Mayor Rob Ford met privately with Coun. Karen Stintz on Thursday to personally apologize for making an inappropriate comment about her at a Toronto bar.

The mayor’s office confirmed Ford initiated the meeting, which it said lasted about 15 minutes.

During a break in Thursday’s council meeting, Stintz wouldn’t tell reporters what was discussed during their face-to-face at city hall.

“It’s a private matter, we’ve discussed it, we’ve come to an agreement and we both agree that the matter is closed,” Stintz told reporters.

Ford made a disparaging remark about Stintz, a former council ally who is trying to unseat him in October’s municipal election, while he was surreptitiously recorded at Sullie Gorman's, an Etobicoke bar, in late April.

“I’d like to f---ing jam her but she doesn’t want…,” Ford says on the audio recording, as his voice is cut off by the sound of laughter.

Ford then apologizes, saying he forgot there was a woman in his company.

The recording was obtained and published by the Toronto Sun days later. At the time, Stintz told reporters she was “shocked and embarrassed.”

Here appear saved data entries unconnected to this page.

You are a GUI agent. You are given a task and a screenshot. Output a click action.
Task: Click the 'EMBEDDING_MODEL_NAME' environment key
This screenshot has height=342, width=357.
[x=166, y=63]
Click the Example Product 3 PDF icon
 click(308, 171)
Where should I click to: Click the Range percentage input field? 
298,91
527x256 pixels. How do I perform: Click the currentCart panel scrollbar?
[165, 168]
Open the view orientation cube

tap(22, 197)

It was that story, along with a Globe and Mail report about a new video that shows the mayor smoking a substance from a pipe, that prompted Ford to go to rehab to seek treatment for substance abuse.

Last Sunday, about a week after Ford returned to work after his two-month leave of absence, the Toronto Star published a column penned by Stintz.

She wrote that she wasn’t seeking a public apology from Ford because she doesn’t want to relive the incident through the media.

Instead, Stintz wrote, she preferred a private apology, adding that she no longer had any interest in taking a phone call from Ford after he made a public apology when he returned to the public eye at a June 30 news conference.

Ford is homophobic: councillor

Moments before Stintz spoke to reporters on Thursday, Coun. Kristyn Wong-Tam, an openly gay member of council, accused Ford of being homophobic after he was the lone council member to vote against a motion asking city staff to study the feasibility of opening shelter beds for LGBTQ2S (lesbian, gay, bisexual, trans, queer/questioning and two-spirited) youth.

Wong-Tam said the study will have no financial impact on the city and the LGBT community is prepared to fundraise and seek corporate sponsors for the shelter spaces.

“For the mayor to vote this down and be the lone objecting vote, it clearly tells me that he doesn’t care,” the councillor told reporters. “Council has now spoken loudly and clearly that we don’t need the mayor on this one.”

The vote was 37-1. Coun. Doug Ford, the mayor’s brother, was one of seven councillors who were absent from the vote.

Wong-Tam said she has tried to have a conversation with the mayor about LGBT issues and she has extended invites for him to meet people in the community to build relationships, but her offers have fallen on deaf ears.

“Every single time the mayor has said, ‘Councillor, I’m busy, my schedule is full, we’ll have to take it one day at a time,’ and then at some point in time the conversations just stopped,” Wong-Tam said.

“In the private sector, if there was anyone that behaved in such an obvious way in that he exhibited such discriminatory behaviour, I think they would be reprimanded," the councillor added. “This just clearly demonstrates that there’s two different standards here. One for Mayor Ford and one for everyone else.”

This is the second consecutive day Rob Ford has created controversy for himself with Toronto’s LGBT community.

At Wednesday’s council session, he refused to stand as his council colleagues gave a standing ovation for the organizers of the WorldPride festivities in Toronto.

Ford missed the weeklong WorldPride event, which wrapped up with a massive parade June 29.

Ford has skipped almost all LGBT events while he's been mayor of Toronto and he has never attended the city's Pride parade.